[[ Records to process open ]]

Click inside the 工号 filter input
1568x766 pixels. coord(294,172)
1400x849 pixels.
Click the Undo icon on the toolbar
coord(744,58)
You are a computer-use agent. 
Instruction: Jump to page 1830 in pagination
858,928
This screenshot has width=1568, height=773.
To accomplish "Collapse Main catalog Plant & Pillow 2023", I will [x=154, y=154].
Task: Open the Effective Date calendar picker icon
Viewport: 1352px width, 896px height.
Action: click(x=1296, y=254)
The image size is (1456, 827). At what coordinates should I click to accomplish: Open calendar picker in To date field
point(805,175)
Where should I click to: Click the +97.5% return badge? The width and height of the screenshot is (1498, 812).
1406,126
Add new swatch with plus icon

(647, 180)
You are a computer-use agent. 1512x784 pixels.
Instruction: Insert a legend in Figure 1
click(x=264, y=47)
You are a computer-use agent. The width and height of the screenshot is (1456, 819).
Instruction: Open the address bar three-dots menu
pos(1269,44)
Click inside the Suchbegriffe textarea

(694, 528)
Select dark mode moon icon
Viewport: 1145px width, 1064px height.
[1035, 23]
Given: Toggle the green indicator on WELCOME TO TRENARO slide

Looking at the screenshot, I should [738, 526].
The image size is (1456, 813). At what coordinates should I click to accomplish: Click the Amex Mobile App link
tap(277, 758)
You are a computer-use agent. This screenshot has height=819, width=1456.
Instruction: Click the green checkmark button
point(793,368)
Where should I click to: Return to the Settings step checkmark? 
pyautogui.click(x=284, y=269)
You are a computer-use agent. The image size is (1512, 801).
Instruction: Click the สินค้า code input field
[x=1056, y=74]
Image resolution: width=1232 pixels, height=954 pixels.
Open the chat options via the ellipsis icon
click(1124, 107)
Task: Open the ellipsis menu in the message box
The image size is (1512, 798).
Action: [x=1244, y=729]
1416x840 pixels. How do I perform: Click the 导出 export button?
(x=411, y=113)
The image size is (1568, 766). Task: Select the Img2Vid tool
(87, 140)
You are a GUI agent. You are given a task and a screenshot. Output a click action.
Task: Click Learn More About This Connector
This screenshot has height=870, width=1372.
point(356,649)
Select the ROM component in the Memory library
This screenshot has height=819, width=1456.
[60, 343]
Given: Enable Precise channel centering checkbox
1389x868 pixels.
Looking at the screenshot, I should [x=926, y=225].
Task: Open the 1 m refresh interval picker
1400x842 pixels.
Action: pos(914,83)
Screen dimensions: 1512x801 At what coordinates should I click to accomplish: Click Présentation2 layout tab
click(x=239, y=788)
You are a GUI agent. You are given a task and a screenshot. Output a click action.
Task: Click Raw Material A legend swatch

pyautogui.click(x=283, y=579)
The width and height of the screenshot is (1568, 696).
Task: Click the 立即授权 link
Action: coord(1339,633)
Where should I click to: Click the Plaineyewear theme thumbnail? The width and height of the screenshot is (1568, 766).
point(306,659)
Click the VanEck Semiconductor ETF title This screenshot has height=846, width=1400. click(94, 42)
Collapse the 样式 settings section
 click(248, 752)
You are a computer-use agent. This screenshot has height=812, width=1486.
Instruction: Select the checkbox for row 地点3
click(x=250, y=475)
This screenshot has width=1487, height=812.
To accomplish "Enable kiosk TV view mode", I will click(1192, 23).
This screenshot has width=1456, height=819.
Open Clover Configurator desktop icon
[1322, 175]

[[ Records to process closed ]]

Work required :: Copy every line above in which the string "will" shows up.

Task answer ::
To accomplish "Collapse Main catalog Plant & Pillow 2023", I will [x=154, y=154].
To accomplish "Enable kiosk TV view mode", I will click(1192, 23).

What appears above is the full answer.